The yellow Piper J-3 Cub is one of aviation's genuine classics. In the decades right before and after World War II, the cub was the most commonly seen fightplane at airports all over the country. It's been said that back then most people thought that every airplane flying was either a DC-3 or a Piper Cub. Today if you mention the word Cub to a person who has flown in one, he'll undoubtably become lighthearted, his eyes will start to sparkle and the whimsical hanger flying tales will begin. The J-3's charm and legendary flying abilities have made it one of the most famous, best loved airplanes of all times.

Ken Breiting, left, explains the radio control system in his Sig prototype Cub to Larry Frost, the owner of the mint full-size J-3 in the background. Larry actually rebuilt NC5793N from the mangled remains of a wrecked Army L-4 Grasshopper.

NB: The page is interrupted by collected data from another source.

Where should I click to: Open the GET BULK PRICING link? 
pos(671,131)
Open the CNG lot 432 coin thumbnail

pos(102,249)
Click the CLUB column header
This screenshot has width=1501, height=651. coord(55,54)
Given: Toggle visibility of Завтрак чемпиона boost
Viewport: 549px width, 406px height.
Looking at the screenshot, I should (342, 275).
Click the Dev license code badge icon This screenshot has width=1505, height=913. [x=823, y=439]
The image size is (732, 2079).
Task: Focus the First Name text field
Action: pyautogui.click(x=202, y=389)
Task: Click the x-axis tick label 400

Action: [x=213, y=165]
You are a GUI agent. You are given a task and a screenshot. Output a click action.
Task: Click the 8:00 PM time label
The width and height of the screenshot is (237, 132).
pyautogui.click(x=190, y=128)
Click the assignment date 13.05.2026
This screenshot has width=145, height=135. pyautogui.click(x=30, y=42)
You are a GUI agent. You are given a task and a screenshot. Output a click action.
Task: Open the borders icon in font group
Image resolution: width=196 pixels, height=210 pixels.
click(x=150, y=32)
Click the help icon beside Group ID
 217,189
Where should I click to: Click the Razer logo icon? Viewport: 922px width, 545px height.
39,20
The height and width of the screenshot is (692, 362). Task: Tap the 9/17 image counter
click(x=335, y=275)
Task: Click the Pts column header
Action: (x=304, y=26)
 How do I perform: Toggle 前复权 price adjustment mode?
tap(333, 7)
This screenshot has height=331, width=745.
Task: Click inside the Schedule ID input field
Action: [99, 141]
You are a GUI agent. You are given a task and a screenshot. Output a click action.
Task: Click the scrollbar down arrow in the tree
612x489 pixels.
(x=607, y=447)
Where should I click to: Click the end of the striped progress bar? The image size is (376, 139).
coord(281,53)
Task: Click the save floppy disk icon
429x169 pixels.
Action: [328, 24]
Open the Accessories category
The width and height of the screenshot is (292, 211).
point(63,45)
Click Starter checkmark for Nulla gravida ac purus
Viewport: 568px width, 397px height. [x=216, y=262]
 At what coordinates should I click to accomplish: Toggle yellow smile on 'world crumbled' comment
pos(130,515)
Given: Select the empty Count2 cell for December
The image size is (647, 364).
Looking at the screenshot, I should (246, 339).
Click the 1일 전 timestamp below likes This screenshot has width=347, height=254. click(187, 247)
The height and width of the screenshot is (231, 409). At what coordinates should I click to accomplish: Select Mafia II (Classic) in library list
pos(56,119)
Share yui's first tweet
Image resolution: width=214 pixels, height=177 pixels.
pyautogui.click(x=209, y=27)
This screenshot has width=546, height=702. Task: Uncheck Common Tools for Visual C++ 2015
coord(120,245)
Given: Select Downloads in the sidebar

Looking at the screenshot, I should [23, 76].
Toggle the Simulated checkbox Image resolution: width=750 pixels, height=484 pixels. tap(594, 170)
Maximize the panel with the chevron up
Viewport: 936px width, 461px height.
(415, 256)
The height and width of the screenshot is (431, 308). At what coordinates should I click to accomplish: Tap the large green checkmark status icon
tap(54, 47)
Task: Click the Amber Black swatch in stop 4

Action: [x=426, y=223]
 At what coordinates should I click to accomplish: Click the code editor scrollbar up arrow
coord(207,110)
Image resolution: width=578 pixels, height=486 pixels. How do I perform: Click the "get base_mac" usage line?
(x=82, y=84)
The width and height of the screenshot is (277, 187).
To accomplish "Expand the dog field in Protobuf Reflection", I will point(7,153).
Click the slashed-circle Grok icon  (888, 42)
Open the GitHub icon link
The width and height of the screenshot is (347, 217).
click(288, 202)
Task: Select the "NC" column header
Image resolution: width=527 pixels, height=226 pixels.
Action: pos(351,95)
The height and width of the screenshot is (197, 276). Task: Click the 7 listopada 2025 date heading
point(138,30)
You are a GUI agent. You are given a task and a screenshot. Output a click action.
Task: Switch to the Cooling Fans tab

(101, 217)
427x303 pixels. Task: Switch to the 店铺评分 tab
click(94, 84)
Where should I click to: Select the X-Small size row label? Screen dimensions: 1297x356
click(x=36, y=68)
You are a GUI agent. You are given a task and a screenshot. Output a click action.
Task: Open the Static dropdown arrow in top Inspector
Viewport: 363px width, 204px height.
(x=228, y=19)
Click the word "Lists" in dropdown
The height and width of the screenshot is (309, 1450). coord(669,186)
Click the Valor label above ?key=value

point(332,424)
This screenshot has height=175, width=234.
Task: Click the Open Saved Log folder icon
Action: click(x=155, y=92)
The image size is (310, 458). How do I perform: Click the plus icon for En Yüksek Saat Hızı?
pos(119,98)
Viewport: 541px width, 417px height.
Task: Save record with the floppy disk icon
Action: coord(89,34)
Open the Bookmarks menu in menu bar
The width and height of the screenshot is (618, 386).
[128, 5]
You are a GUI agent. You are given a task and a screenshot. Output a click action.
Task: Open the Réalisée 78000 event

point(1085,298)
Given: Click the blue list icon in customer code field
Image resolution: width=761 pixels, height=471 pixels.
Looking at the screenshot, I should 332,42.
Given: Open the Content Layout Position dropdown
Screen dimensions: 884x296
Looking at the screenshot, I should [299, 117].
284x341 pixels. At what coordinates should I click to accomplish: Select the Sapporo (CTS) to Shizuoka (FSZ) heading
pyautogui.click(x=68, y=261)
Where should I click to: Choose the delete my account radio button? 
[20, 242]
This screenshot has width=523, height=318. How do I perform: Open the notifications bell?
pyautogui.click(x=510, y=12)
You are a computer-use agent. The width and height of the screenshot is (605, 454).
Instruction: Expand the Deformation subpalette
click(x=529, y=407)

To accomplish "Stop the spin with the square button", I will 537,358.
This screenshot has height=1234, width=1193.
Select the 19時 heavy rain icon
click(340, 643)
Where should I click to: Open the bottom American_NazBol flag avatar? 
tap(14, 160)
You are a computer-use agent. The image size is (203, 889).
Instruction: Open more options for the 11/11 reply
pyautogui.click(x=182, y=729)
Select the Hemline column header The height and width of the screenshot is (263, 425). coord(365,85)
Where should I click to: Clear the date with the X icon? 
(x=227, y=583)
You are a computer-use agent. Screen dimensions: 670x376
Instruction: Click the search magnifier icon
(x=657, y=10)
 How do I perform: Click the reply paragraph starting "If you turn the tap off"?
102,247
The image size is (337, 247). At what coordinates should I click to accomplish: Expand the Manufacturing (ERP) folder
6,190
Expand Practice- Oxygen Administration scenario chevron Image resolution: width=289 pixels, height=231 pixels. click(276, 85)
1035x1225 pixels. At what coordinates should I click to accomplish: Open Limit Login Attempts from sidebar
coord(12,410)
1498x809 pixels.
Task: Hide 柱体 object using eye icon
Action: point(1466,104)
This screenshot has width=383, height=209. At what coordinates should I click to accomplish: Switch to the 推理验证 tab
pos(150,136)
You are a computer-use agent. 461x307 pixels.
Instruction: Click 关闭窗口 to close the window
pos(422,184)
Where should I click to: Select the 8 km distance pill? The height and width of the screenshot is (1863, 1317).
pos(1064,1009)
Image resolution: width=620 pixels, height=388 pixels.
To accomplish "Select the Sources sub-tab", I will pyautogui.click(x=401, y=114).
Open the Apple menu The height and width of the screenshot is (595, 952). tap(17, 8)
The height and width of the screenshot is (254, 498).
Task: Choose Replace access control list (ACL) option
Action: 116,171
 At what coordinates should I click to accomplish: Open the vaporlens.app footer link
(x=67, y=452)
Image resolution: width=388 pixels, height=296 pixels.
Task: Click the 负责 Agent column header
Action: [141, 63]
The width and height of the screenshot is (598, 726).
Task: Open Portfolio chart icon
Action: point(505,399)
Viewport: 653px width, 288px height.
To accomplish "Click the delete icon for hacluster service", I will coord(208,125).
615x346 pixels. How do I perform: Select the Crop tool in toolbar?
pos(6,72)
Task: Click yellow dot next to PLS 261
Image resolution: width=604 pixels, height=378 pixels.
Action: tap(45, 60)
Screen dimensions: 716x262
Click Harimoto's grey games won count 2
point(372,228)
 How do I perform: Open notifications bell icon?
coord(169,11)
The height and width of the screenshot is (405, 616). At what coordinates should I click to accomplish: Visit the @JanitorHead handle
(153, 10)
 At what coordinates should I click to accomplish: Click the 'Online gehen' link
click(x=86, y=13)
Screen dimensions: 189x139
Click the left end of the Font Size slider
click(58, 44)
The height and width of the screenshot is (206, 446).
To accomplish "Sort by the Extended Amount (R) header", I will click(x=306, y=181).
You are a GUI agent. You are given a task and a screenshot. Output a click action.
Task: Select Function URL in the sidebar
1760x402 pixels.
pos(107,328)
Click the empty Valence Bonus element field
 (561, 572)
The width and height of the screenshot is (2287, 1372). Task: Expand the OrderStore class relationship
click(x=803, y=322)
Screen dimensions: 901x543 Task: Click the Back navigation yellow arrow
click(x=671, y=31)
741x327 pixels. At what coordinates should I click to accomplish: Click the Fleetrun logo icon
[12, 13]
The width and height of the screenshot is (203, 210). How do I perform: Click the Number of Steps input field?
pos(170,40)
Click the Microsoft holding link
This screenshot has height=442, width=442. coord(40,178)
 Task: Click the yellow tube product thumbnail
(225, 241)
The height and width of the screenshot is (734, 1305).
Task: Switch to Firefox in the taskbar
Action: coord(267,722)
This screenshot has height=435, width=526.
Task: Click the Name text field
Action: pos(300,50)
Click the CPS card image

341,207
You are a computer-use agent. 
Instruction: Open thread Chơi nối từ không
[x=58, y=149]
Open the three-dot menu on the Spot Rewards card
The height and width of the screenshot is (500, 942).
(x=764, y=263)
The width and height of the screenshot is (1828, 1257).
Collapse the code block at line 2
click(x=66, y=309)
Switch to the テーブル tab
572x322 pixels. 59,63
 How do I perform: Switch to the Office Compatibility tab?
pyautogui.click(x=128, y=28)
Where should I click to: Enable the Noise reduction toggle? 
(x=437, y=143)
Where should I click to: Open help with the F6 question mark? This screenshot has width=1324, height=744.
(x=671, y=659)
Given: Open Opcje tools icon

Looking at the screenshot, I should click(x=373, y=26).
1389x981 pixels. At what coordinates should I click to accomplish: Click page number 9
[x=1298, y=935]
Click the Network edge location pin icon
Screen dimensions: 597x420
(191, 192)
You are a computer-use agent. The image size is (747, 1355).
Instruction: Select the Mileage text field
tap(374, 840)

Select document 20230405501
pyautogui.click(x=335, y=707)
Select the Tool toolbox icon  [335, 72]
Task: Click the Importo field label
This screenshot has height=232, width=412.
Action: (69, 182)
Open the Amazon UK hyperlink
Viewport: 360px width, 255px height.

To understand the Cub's appeal, look back at aviation as it was in 1930. Lindbergh had crossed the altlantic just three years earlier and made the world "air conscious". Airplanes were getting faster and more powerful every day. Air racing and distance records were front page news. But while the major aircraft manufacturers were busy pushing ahead the state of the flying art, thousands of prospective pilots with limited pocketbooks were being left behind. The cheap barnstorming Curtiss Jenny's were gone, replaced by impressive, but expensive airplanes of the Stearman and Stinson class. With the Depression on, many people wanted to fly but couldn't afford to. What general aviation needed was a simple economical two-seat trainer!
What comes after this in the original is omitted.